Free Pascal already creates and uses some WebAssembly globals, which are considered special and are part of the Basic C ABI, which Free Pascal supports.

__stack_pointer

WebAssembly has an evaluation stack, which holds local variables, stack frames and temporary values. However, this stack is not visible in linear memory. This means that you cannot take the address of a value on this stack. Another restriction is that it can only hold the 4 basic WebAssembly types (int32, int64, float32, float64). To avoid these restrictions, Free Pascal maintains a second stack in linear memory. The WebAssembly global __stack_pointer points to the top of this stack. It is always 16-byte aligned.

TLS-related globals

When multithreading is enabled, the linker creates the following globals:

  • __tls_size - the total size of the thread local block of the program. This is the sum of the sizes of all threadvars, plus padding.
  • __tls_align - the alignment requirement for the thread local block.
  • __tls_base - initialized to 0, but can be set by the function __wasm_init_tls, which is created by the linker. All threadvar accesses, created by the compiler take the address of this variable and add an offset.

Pascal syntax proposal

WebAssembly globals are not yet implemented in Free Pascal. This section discusses the syntax for a possible language extension for supporting them.

var
  a: LongInt; wasmglobal;  // FPC's name mangling applies
  aa: LongInt = 5; wasmglobal;  // initialized global
  b: LongInt; wasmglobal name 'x';  // FPC's name mangling is not applied
  c: LongInt; wasmglobal; external name 'q';  // external, declared in a different unit, or .o module
  d: LongInt; wasmglobal; import name 'ddd';  // an import for the final .wasm module

const
  ccc: LongInt = 10; wasmglobal;  // immutable global

TODO: can we achieve this without introducing a new keyword?

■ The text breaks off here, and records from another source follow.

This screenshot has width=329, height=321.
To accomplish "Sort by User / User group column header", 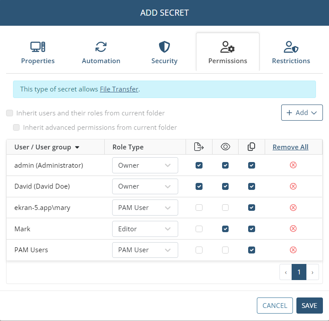I will point(47,147).
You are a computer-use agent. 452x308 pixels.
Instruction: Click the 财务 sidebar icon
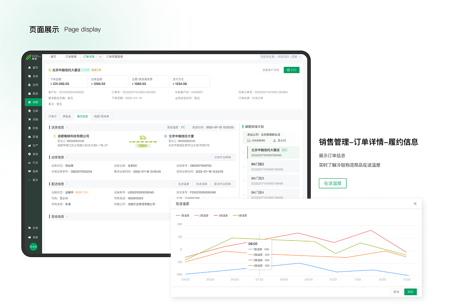[x=34, y=128]
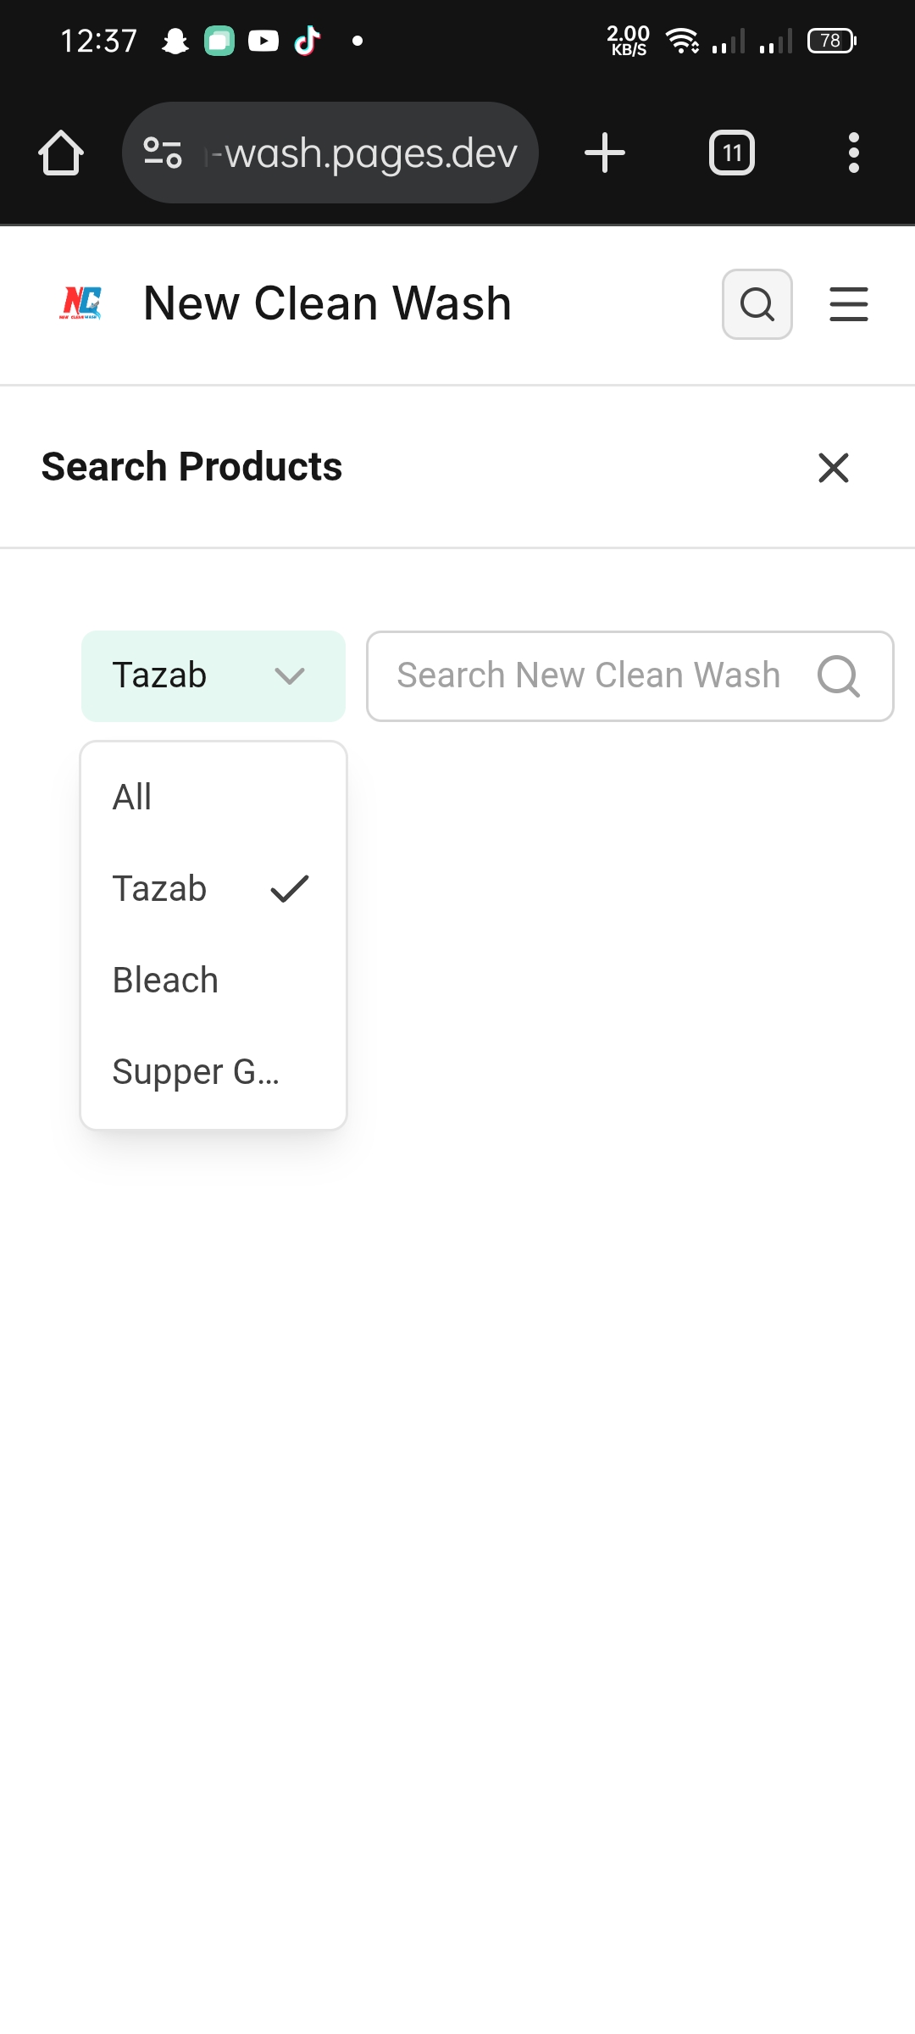
Task: Select the All category option
Action: tap(133, 797)
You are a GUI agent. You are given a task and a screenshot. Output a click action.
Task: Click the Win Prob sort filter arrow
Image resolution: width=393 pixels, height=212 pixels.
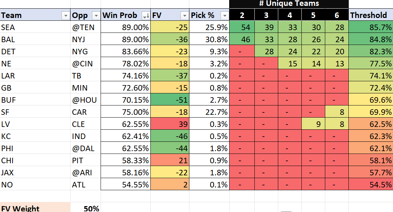(x=146, y=16)
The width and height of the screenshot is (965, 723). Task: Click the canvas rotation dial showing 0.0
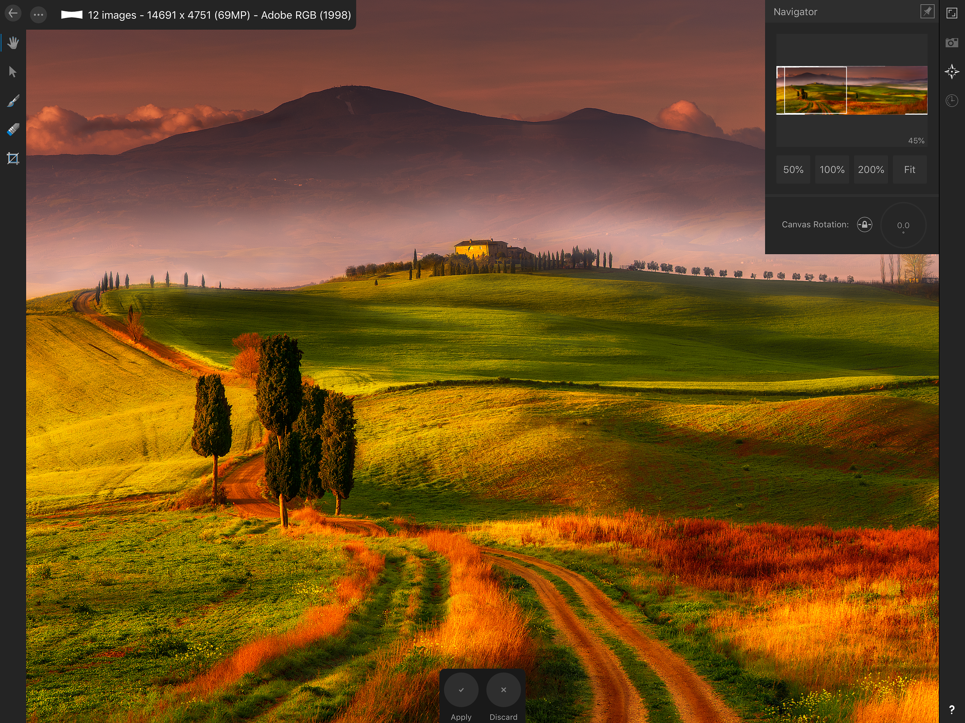903,225
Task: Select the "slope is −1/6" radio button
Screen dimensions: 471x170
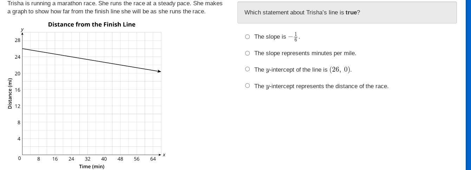Action: tap(248, 37)
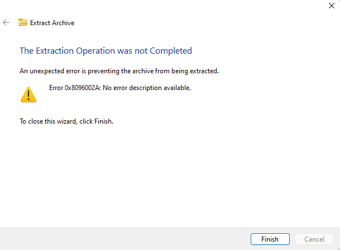
Task: Click the phrase from being extracted
Action: (191, 71)
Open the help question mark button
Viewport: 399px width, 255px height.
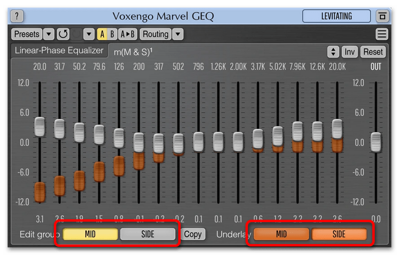coord(17,16)
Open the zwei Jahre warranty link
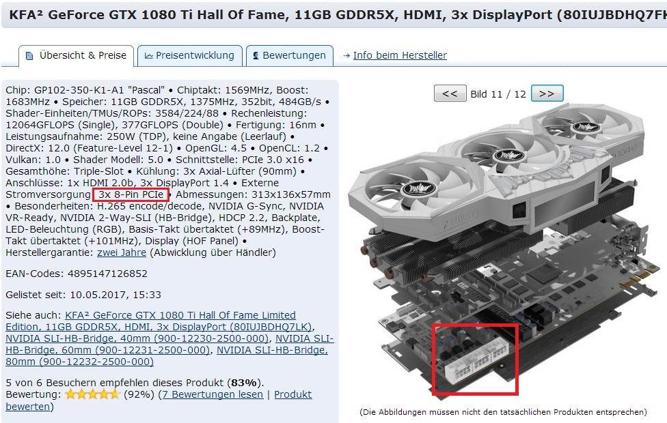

Introducing a new keyword can break existing code, if it happens to use the new keyword as a variable name, for example, the following code would break:

var
  a: Longint;
  wasmglobal: Boolean;

Supported types:

  • LongInt (32-bit signed int) - mapped to i32
  • LongWord (32-bit unsigned int) - mapped to i32
  • Int64 (64-bit signed int) - mapped to i64
  • QWord (64-bit unsigned int) - mapped to i64
  • Single - mapped to f32
  • Double - mapped to f64
  • Pointer (typed or untyped) - mapped to i32

Unsupported types:

  • enum
  • set
  • string
  • class
  • object
  • record
  • smallint/shortint/byte/word
  • char
  • boolean

Some of the unsupported types can be supported in the future (good candidates are smallint/shortint/byte/word, boolean, char and enums). However, we generally don't want to cram all possible Pascal types. Wasmglobals are a very special feature, used for communicating with the WebAssembly hosting environment, they are not a replacement for normal Pascal global variables or threadvars.

Restrictions:

  • You cannot take the address of a wasmglobal.
  • You cannot pass them as var, constref or out parameters.
  • You cannot declare them in the local variables section of a procedure/function.
  • ABSOLUTE is not supported, neither as a wasmglobal source, nor as a wasmglobal destination.
  • TODO: initial value restrictions???